If you haven’t yet met cross site scripting or XSS for short, it’s probably only a matter of time. And if your enterprise is running a web site that allows users to enter data, for example as search terms, consider XSS as a threat to be tackled now, not later. The short version of what XSS does is this: it uses vulnerabilities in a web application (such as a dynamic website) to let an attacker send malicious content via the application to another end-user victim. What can web application owners do to stop it?
Cross site scripting is not limited to scripting and does not have to involve multiple websites. But to keep things simple, here is a common scenario:
- A hacker infects your web page with content that can trigger actions in another user’s web browser. JavaScript, Java and Flash are all possible mechanisms.

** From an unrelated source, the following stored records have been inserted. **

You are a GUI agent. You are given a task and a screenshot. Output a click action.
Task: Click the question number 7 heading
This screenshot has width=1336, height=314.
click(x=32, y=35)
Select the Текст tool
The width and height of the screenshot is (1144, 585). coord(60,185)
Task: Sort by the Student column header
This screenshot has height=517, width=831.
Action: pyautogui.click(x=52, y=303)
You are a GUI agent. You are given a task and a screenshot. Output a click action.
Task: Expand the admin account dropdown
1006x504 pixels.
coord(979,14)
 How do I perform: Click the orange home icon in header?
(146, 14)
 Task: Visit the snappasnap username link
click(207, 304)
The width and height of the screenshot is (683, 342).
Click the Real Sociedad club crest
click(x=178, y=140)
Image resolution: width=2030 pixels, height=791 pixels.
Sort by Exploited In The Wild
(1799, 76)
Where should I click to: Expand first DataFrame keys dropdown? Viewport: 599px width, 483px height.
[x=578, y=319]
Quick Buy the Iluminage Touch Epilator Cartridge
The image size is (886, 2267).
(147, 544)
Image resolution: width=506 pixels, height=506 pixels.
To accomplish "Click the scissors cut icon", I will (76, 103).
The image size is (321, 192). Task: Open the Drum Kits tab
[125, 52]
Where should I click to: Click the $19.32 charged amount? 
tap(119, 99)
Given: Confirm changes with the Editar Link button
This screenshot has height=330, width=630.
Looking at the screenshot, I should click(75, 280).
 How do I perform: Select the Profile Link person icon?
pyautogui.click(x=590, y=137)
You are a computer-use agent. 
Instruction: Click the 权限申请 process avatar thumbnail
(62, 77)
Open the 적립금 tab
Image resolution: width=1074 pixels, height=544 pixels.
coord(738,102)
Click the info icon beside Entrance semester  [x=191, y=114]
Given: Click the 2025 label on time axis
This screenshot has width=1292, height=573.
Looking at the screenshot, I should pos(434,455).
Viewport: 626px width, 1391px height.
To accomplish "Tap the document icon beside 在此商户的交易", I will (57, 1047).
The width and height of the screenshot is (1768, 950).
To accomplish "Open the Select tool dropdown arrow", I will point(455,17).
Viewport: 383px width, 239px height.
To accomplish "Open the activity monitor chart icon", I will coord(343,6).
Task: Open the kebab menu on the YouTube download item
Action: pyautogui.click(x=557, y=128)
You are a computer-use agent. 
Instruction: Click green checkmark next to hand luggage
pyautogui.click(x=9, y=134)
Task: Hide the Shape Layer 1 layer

- An innocent visitor visits your web page and uses the search or query function you provided.
- The visitor gets an answer back, to which the malicious content is appended.
- The malicious content that has now found its way into the innocent visitor’s browser triggers one or more actions, often unknown to that visitor.
Even if your own web page or application is not negatively affected by the content, the reputational damage to your organisation of can be devastating. Protection starts with good programming practice to properly validate or escape data, i.e. make sure what a visitor sends matches what you ask for. Additional precautions include the creation of a whitelist to test an input against a list of possible correct inputs and its counterpart, the blacklist, to define a set of known bad inputs to help filter out malicious content. Recently, the Content Security Policy concept has also been gaining in popularity. With its standard HTTP header, it allows web owners to restrict the types of content that browsers may load on the page concerned.